Job creation, reduced inequality should be key targets for India: Report

India’s policymakers need to ensure that its growth is reflected equally among all its sectors and citizens, and that policies should be geared towards creating more jobs, if Asia’s third largest economy is to be a middle income country by 2047, said a report by the Institute for Competitiveness and endorsed by the Economic Advisory Council to the Prime Minister (EAC-PM).

“India is a country that has shown its potential to deliver high and sustained economic growth. But it still classifies as a lower middle-income country. And while India will continue to grow based on its demographic profile and inherent growth dynamics, this current trend growth will not be sufficient to reach its goals and potential. There is a long path ahead to realise its ambition to reach middle income and eventually high-income status,” Said the report titled ‘Competitive Roadmap for India@100’.

The report said that there are three particular challenges that India will have to address on its way to be a middle-income country from the current lower-middle income slot. First is the shared prosperity challenge, in that while India’s headline GDP growth has been strong and even accelerating, weak social progress, rising inequality, and a lack of convergence across regions suggest that this growth has failed to translate into the expected improvements in quality of life for many Indians.

There is also the jobs challenge. With a young and growing working-age population and millions more joining the workforce every year, “India has increasingly struggled to create jobs for a large part of its labour force, especially women and the less skilled,” the report stated.

Third is the policy implementation challenge, wherein policymakers have pursued an ambitious agenda of economic reforms, largely focused on the relevant issues and based on mostly sound conceptual principles, but the impact on job creation terms of job creation and the growth of firms has fallen short of ambitions.

“In addition, India is facing a shifting external environment with rising geopolitical tensions and changing patterns of globalisation, climate change and policies to achieve the transition to net zero, digital transformation and other technological changes all embedded in a complex macroeconomic context,” the report stated.

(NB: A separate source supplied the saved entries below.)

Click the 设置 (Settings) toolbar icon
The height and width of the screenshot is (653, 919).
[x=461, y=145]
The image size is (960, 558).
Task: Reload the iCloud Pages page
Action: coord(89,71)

The report also said that prosperity as measured as average GDP per capita is insufficient and Indian leaders have set goals on “Ease of Living”, regional development, rapidly increasing renewable energy production, and more.

However, some more new guiding principles are needed. Namely, that growth in prosperity needs to be matched by social progress, and shared across all parts and regions of India. It needs to be environmentally sustainable and must be solid and resilient in the face of external shocks.

“India needs to focus on enabling the creation of competitive jobs for those currently outside of the active labour market. Jobs that provide pathways to higher productivity will over time enable individuals to earn their own livelihoods and become self-reliant,” it said.